The Bess’ family business is basketball
In 1993, Gene Bess decided to hire his son as his new assistant coach.
Gene says his career was extended by a good 20 years, but more importantly, father and son have gotten to spend nearly every day together.
“I feel like I was totally blessed to get him. When he left here and went and played two years and came back, I raised him, got him back, and he’s been with me (ever since),” Gene said.
Added Brian, “I got to spend more time with my parents and with my family. There were a lot of positives, but it probably wasn’t all rosy as it might appear from the outside. There were times that he would get on me.”
Hiring his son could have been construed as a questionable decision at the time. Three Rivers won the national championship in 1992. Brian was fresh out of college and maybe a year older than current Dexter coach Chad Allen, who was a sophomore with Three Rivers at the time. Brian wasn’t the only candidate for the job and remembers accusations of nepotism.
Then Three Rivers reached the national championship, their third trip to the final four in five years, and lost to Hutchinson (Kan.) 78-74 in the final.
“That answered a lot of the questions,” Brian said.
Bess, who was considering retiring back then because of hearing problems, knew his son had an excellent feel for the game and an excellent ability to focus. Fans tell them they’re a lot alike when they’re coaching on the court, shouting directions, working the refs. Behind the scenes, their differences make them better.
“I never did think that he and I agreed on a lot and felt the same way a lot about things, and that was good. If we agreed, we’d only need one of us. I always want his input on basketball situations. That was always helpful for me, for him to be around,” Gene said. “He was there to help me through the situations where maybe I was not hearing the game real well. He has extended my career for many years, so I’ve been blessed.”
When asked about his success, Gene is quick to highlight those around him, past and present, on the court and behind the scenes. It’s part of his humble personality, but there’s a lot of truth to it.
“I probably have a gift of delegating authority. The good Lord has blessed me on a continuous basis,” Gene said.
Added Brian, “He has a gift of making Willie (Hilburn) feel like he’s irreplaceable, making (Bryan) Sherrer and I feel like what a great job we’re doing, making Shoopy feel like he’s a great bus driver, Costas (Papanicolaou) like he’s a great trainer, (Tim) Hager is the best Voice of the Raiders. He has such a gift of making people feel like they’re important, that you’re doing a good job and you want to keep doing a good job. It’s probably a teachable moment for all of us to figure out how to be encouragers.”

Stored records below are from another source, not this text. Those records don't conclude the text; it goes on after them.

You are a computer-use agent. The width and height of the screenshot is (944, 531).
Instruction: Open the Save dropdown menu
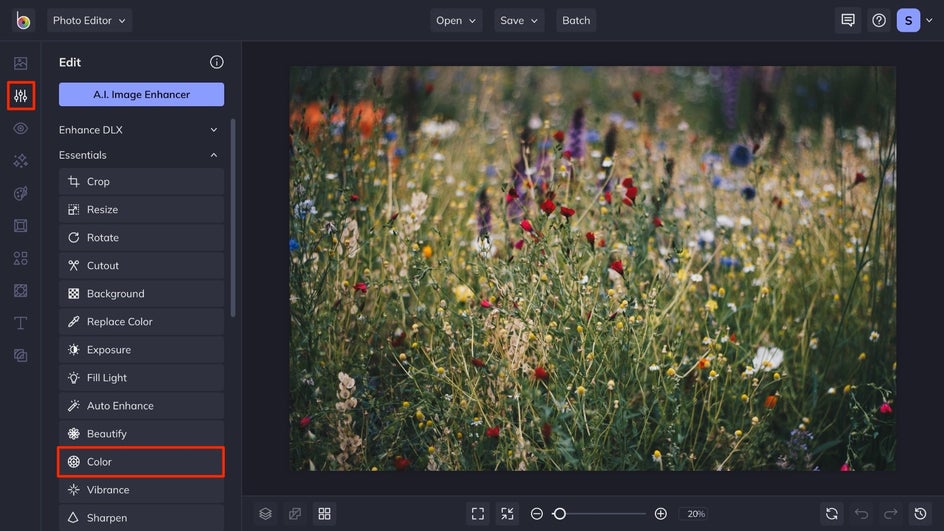click(x=518, y=20)
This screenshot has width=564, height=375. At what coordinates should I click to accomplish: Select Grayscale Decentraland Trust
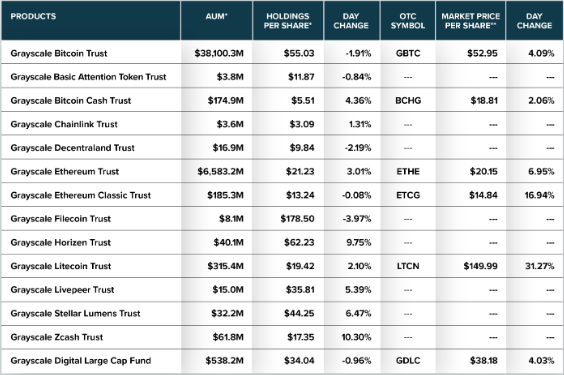73,148
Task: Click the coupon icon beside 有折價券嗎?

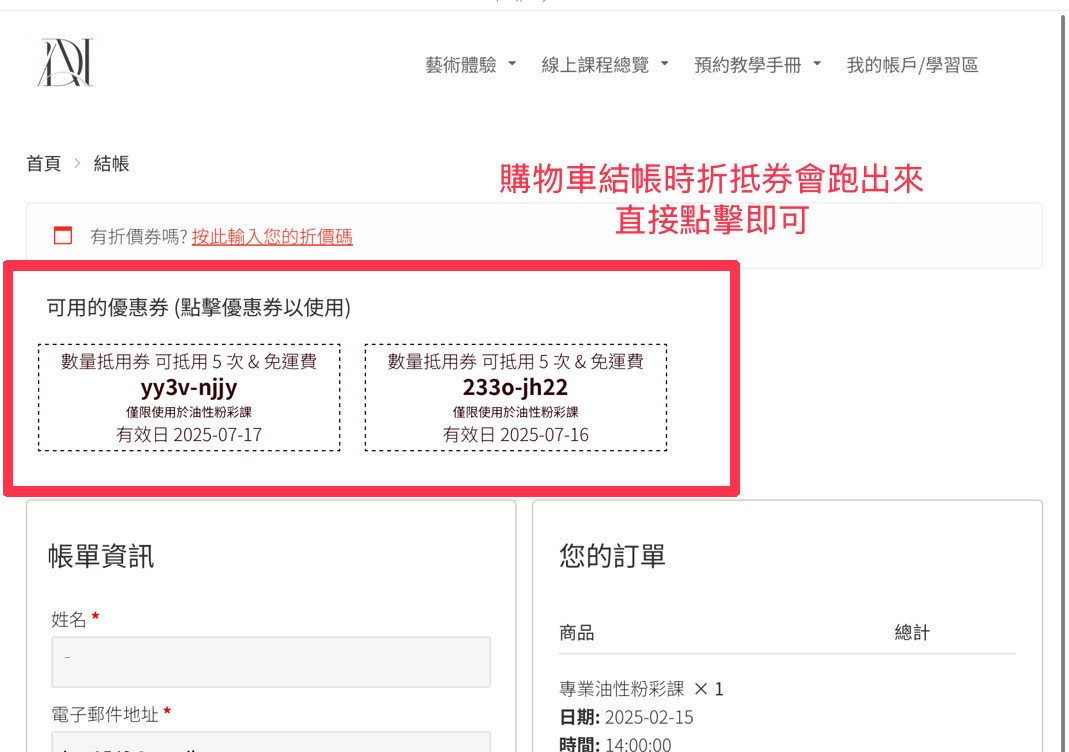Action: [x=63, y=236]
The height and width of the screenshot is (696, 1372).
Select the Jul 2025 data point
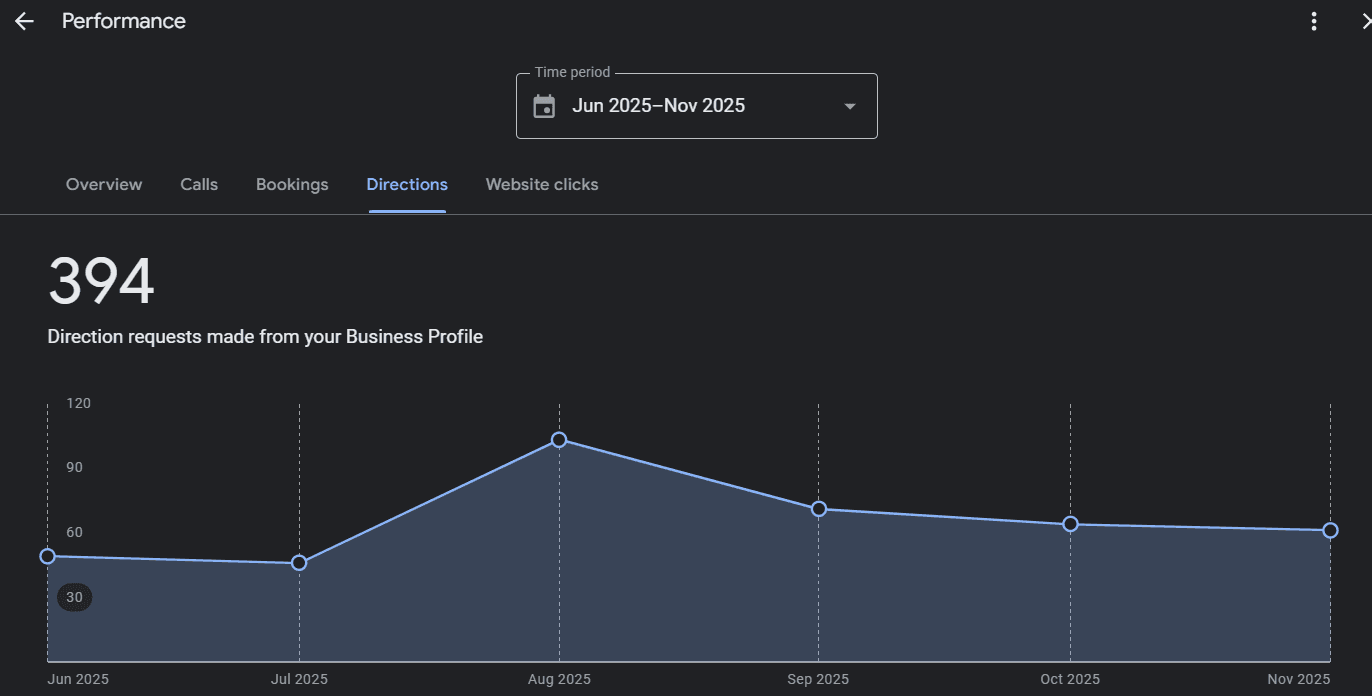[x=299, y=563]
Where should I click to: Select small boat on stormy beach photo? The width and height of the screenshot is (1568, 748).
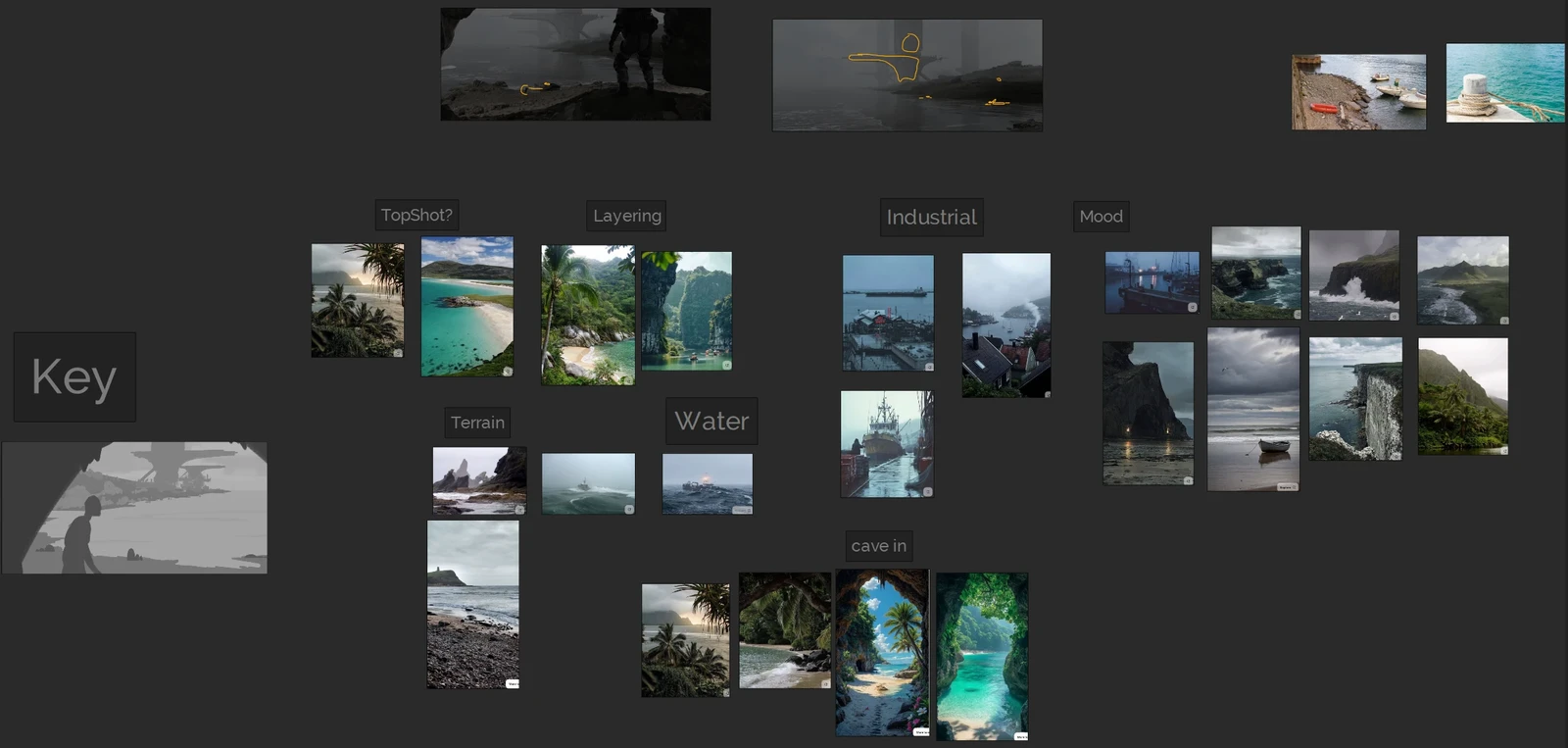1253,410
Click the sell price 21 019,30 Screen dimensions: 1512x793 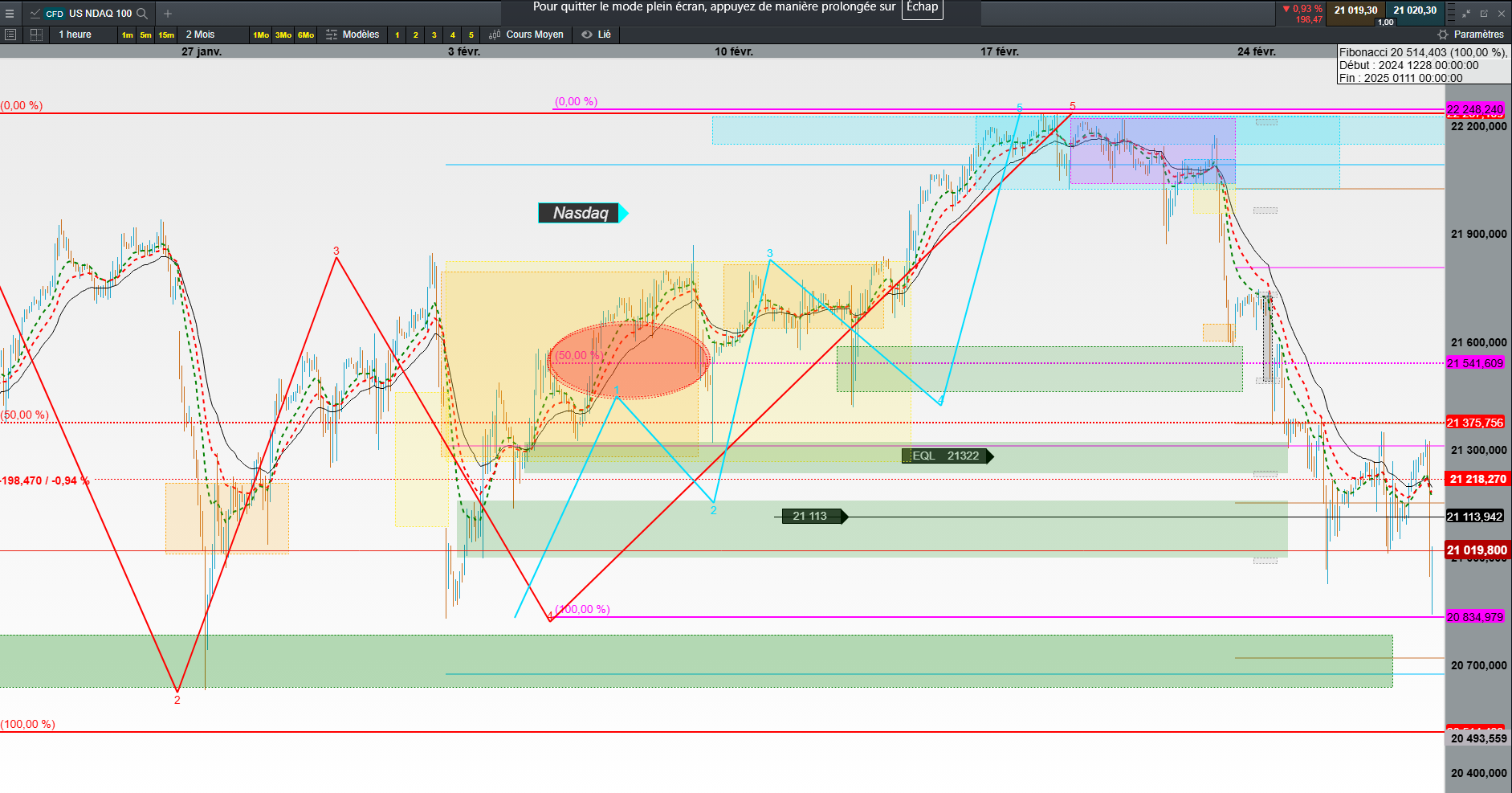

Those acts of delegating authority increased in recent years. Bess has never been a big fan of the internet, doesn’t own a cell phone, and dealt with health troubles the past few seasons. But mentally, he was steadfastly focused on making his team great clear up until his final game. All last year, Bess was watching game tape, as usual, searching for new drills, different ways to teach something, get the players to buy in, get back to the national tournament. The losses, after 50 years at Three Rivers, still bothered him.
“I always said that if I got to the point where it didn’t really bother me, I’d get out,” Gene said.
Added Brian, “So that never happened.”
In the regular season, the Raiders lost to Moberly Area by 35 and 28 points, then by just seven in the Region XVI semifinals.
In semifinals, the Raiders led early in the second half before Moberly Area, with under 10 minutes to play, went on a 15-4 run to take the first double-digit lead of the game. Three Rivers responded with a 9-0 run to cut the lead to six points, but with 15 seconds left, it wasn’t enough. The Greyhounds earned the No. 16 seed in the national tournament, which was canceled because of the COVID-19 pandemic.
Gene said the Raiders were close to being really good, maybe just two or three weeks away.
“I’ve been extremely blessed. I couldn’t have written it any better,” Gene said. “The ol’ physical aspects of it have really factored in.”
Editor's note: This story appears in a special section in the Saturday, June 6, 2020 edition of the Daily American Republic, honoring the career of Gene Bess, who recently retired as the men's basketball coach at Three Rivers College after 50 seasons.